Tugas yang Dikerjakan
[a] Salin kata demi kata bagian referat Varicella-Zoster Virus yang diawali kata-kata "Palembang, Mei 2017" dan diakhiri "Mohammad Hoesin Palembang.".
[b] Sebutkan semua nama lembaga atau unit yang tercantum pada halaman sampul referat Varicella-Zoster Virus, yakni sebelum judul "HALAMAN PENGESAHAN".
[c] Menurut bagian "KATA PENGANTAR" dalam referat Varicella-Zoster Virus, mengapa penulis mengharapkan saran dan kritik yang membangun?

Teks Sumber
-*-

Anda di halaman 1dari 13

Referat

VARICELLA-ZOSTER VIRUS

Oleh
Mathius Karina, S.Ked
04054821719120

Pembimbing
Dr. dr. Tantawi Djauhari Sp.KK (K) FINSDV

BAGIAN/DEPARTEMEN DERMATOLOGI DAN VENEREOLOGI


FAKULTAS KEDOKTERAN UNIVERSITAS SRIWIJAYA
RSUP DR. MOHAMMAD HOESIN PALEMBANG
2017
HALAMAN PENGESAHAN

Judul Referat

VARICELLA-ZOSTER VIRUS

Oleh:
Mathius Karina, S.Ked
04054821719120

Telah diterima dan disetujui sebagai salah satu syarat dalam mengikuti ujian Kepaniteraan
Klinik Senior di Departemen Dermatologi dan Venereologi Fakultas Kedokteran Universitas
Sriwijaya/Rumah Sakit Umum Pusat Dr. Mohammad Hoesin Palembang periode 10 April
2016 15 Mei 2017.

Palembang, Mei 2017

Dr. dr. Tantawi Djauhari Sp.KK (K) FINSDV


KATA PENGANTAR

Segala puji syukur bagi Allah, atas rahmat dan karunia-Nya, akhirnya referat yang
berjudul Varicella-Zoster Virus ini dapat diselesaikan dengan baik. Referat ini ditujukan
sebagai salah satu syarat untuk mengikuti ujian kepaniteraan klinik senior di bagian Ilmu
Dermatolgi dan Venereologi RSUP Dr. Mohammad Hoesin Palembang.
Ucapan terima kasih penulis sampaikan kepada Dr. dr. Tantawi Djauhari Sp.KK (K)
FINSDV selaku pembimbing dalam referat ini yang telah memberikan bimbingan dalam
penyusunan referat ini.
Penulis menyadari bahwa referat ini masih memiliki banyak kekurangan, untuk itu saran
dan kritik yang membangun sangat diharapkan penulis demi kebaikan di masa yang akan
datang. Akhirnya, kepada Allah penulis memohon semoga buah karya sederhana ini ikhlas
karena-Nya, pernuh berkah, dan berguna bagi diri penulis. Serta semoga Allah melimpahkan
manfaat pada setiap orang yang membacanya.

-*-

Data yang Ditampilkan
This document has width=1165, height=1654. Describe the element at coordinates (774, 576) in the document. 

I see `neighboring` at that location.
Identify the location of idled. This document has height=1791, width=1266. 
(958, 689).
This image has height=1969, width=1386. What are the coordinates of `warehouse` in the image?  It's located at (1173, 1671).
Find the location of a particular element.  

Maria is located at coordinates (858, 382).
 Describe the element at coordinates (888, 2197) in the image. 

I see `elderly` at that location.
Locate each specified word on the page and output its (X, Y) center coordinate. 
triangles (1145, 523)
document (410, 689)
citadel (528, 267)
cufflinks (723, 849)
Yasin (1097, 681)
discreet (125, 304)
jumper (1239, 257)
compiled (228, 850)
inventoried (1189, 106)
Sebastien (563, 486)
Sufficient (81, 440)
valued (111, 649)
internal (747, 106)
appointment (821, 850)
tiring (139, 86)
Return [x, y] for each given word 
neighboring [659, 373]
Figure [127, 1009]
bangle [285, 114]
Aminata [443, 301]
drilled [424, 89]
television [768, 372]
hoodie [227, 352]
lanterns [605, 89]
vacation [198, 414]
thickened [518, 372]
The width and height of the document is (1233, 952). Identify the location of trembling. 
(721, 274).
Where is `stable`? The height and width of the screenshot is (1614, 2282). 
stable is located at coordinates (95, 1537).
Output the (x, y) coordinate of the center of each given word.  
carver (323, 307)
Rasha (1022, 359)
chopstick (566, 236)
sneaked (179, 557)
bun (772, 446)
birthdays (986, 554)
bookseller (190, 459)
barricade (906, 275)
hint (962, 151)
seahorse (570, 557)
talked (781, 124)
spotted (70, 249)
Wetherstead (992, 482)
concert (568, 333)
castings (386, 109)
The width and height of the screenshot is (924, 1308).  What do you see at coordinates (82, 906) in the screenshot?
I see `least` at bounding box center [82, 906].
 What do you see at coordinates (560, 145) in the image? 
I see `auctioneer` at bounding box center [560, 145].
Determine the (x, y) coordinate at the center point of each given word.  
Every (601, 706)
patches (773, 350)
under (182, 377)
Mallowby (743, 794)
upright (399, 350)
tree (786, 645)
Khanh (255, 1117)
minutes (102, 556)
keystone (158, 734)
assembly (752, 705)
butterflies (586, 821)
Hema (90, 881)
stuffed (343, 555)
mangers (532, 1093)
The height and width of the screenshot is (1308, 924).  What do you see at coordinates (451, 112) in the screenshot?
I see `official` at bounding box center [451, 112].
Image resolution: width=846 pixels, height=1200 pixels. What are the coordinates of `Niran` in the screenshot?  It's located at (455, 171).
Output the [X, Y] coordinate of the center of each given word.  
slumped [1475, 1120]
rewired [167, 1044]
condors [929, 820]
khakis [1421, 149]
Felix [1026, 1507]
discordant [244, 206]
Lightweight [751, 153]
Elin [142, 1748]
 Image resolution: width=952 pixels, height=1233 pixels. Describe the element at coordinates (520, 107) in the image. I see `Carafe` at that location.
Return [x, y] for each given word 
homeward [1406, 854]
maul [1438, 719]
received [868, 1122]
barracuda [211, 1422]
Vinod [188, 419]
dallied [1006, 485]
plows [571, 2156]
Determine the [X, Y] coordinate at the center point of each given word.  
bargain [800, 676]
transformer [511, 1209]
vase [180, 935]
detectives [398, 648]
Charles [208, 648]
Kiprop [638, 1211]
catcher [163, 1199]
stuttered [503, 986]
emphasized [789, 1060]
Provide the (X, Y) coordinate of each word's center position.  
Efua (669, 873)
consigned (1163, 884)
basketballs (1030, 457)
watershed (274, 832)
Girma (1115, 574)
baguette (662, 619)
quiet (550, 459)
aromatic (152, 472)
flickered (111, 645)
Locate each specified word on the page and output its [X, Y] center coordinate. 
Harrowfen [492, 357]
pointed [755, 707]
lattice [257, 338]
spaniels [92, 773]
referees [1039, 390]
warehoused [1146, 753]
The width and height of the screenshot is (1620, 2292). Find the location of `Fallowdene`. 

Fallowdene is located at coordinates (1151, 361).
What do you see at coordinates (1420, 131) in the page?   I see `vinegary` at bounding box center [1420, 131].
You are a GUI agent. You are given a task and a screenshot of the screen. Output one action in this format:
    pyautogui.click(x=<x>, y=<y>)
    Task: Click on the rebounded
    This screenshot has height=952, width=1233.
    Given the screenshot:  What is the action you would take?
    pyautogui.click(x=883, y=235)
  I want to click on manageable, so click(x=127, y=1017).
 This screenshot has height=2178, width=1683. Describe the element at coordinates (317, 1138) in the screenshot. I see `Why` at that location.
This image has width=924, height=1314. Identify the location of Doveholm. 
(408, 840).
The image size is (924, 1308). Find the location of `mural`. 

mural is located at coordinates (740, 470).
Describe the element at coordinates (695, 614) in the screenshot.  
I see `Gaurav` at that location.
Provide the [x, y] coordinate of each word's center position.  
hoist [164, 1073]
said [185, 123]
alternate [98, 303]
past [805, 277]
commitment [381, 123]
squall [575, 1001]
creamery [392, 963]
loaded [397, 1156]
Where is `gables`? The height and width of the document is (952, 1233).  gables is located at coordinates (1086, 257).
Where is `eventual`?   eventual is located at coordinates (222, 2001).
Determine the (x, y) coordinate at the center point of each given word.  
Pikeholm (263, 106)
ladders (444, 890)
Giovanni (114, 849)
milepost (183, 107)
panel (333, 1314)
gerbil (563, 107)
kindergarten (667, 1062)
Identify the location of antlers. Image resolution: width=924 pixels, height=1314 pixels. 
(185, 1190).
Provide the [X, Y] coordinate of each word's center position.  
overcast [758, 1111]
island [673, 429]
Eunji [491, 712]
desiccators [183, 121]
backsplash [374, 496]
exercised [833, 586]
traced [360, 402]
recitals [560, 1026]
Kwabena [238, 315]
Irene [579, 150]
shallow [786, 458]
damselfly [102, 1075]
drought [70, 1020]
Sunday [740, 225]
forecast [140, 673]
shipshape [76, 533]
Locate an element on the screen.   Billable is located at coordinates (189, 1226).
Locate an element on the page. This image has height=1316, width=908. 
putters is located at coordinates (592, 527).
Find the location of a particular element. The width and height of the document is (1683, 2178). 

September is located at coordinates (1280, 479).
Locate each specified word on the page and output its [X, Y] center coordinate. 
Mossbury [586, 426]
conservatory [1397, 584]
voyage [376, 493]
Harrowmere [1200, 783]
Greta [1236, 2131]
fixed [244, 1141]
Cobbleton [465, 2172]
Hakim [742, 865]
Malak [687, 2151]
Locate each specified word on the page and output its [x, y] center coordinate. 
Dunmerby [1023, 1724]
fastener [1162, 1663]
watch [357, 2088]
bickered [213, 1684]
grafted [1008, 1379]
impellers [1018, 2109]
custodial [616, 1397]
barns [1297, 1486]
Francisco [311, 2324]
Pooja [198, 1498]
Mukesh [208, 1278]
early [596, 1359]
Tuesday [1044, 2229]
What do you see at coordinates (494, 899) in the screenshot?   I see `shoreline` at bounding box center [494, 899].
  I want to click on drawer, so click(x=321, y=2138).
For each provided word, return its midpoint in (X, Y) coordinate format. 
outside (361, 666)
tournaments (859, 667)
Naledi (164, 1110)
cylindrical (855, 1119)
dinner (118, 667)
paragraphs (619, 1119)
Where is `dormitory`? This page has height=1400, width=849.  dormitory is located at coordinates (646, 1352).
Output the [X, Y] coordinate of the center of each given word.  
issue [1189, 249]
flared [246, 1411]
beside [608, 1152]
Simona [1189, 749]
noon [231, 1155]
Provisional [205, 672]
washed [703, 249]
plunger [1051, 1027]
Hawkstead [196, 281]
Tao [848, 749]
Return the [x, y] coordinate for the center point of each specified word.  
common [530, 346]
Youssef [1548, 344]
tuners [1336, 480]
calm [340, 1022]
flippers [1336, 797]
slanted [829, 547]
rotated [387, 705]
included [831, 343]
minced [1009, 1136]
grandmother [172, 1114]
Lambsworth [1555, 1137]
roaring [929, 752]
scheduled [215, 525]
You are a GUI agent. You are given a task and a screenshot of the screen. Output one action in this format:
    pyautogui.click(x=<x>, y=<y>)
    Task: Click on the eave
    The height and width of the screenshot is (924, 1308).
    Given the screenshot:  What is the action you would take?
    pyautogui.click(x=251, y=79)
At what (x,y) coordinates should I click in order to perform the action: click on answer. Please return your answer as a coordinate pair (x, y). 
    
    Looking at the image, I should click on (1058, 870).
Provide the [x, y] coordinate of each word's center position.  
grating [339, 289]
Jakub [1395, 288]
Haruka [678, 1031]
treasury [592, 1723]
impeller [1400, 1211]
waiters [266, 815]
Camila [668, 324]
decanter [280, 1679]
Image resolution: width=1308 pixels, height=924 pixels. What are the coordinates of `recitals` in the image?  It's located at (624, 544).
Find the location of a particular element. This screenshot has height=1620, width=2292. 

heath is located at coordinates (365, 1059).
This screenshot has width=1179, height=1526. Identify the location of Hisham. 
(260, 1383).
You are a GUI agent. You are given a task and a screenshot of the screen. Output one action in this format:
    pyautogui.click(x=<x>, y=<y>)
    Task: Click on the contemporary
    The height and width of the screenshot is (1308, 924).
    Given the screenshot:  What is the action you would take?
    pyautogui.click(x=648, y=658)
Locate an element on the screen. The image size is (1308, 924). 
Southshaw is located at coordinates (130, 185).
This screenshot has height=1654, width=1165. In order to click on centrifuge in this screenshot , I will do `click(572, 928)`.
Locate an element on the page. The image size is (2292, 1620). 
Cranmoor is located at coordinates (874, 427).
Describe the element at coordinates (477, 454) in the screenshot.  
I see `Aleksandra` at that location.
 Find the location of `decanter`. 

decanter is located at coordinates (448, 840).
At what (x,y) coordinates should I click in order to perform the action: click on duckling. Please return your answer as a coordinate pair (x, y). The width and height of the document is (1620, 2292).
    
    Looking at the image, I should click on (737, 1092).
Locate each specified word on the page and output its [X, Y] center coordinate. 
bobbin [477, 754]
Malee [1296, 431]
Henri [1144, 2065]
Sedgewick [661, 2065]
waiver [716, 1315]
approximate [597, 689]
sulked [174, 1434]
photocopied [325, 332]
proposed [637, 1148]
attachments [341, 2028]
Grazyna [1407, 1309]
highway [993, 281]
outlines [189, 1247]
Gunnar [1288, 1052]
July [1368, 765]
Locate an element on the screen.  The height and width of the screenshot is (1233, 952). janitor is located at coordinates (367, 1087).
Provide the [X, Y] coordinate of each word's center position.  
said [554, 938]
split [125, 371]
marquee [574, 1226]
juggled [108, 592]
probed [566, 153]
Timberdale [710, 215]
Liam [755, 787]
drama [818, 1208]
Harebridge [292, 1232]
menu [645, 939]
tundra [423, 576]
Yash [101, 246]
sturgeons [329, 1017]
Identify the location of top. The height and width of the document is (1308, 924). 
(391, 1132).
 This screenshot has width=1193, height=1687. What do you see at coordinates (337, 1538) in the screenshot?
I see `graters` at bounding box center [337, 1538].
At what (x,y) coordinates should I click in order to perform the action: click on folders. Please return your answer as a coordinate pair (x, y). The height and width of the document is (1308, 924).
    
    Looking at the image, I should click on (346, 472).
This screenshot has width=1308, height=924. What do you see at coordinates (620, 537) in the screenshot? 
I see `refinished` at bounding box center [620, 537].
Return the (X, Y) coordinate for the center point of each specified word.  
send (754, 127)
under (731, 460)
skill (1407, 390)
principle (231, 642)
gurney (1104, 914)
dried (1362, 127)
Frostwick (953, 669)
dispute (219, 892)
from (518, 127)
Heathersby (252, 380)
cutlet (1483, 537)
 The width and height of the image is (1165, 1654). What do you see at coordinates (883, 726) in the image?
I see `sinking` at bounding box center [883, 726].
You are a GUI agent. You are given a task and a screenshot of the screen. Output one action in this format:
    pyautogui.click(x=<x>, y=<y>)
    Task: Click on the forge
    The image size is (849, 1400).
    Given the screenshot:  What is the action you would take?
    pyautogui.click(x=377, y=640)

-*-

Jawaban per Tugas
[a]
Palembang, Mei 2017

Dr. dr. Tantawi Djauhari Sp.KK (K) FINSDV


KATA PENGANTAR

Segala puji syukur bagi Allah, atas rahmat dan karunia-Nya, akhirnya referat yang
berjudul Varicella-Zoster Virus ini dapat diselesaikan dengan baik. Referat ini ditujukan
sebagai salah satu syarat untuk mengikuti ujian kepaniteraan klinik senior di bagian Ilmu
Dermatolgi dan Venereologi RSUP Dr. Mohammad Hoesin Palembang.

[b]
- BAGIAN/DEPARTEMEN DERMATOLOGI DAN VENEREOLOGI
- FAKULTAS KEDOKTERAN UNIVERSITAS SRIWIJAYA
- RSUP DR. MOHAMMAD HOESIN PALEMBANG

[c] Penulis menyadari bahwa referat ini masih memiliki banyak kekurangan. Karena itu, saran dan kritik yang membangun diharapkan demi kebaikan di masa yang akan datang.